__Given information__:
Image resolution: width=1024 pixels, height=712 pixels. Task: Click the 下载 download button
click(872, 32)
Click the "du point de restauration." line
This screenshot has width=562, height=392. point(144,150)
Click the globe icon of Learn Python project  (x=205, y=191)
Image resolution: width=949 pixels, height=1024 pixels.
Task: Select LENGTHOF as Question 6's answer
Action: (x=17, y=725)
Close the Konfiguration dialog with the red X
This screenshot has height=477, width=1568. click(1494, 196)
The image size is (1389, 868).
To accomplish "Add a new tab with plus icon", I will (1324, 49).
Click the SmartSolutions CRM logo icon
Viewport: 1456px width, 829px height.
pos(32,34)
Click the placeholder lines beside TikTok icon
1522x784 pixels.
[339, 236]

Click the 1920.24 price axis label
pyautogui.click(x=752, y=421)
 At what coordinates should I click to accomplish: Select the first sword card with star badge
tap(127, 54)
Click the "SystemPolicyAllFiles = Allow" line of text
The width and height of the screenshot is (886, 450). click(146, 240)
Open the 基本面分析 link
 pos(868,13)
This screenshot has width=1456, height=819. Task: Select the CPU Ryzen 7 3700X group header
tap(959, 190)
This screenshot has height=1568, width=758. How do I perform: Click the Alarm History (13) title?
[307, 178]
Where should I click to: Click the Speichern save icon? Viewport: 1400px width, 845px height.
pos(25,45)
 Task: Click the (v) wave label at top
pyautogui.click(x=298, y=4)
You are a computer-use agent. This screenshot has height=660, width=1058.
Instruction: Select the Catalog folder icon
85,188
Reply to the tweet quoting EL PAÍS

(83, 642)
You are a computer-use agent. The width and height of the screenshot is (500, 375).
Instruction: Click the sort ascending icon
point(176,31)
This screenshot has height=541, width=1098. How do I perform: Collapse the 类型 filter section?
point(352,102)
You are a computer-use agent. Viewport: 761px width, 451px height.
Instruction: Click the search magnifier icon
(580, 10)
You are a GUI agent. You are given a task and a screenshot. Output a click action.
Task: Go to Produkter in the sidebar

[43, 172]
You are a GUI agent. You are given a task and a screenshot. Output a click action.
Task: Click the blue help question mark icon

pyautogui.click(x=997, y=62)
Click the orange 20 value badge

__What you need to do__: Reproduce the rows above verbatim, from the line with "Click the 1920.24 price axis label" to the line with "The width and height of the screenshot is (886, 450).", both included.

__Full output__:
Click the 1920.24 price axis label
pyautogui.click(x=752, y=421)
 At what coordinates should I click to accomplish: Select the first sword card with star badge
tap(127, 54)
Click the "SystemPolicyAllFiles = Allow" line of text
The width and height of the screenshot is (886, 450). click(146, 240)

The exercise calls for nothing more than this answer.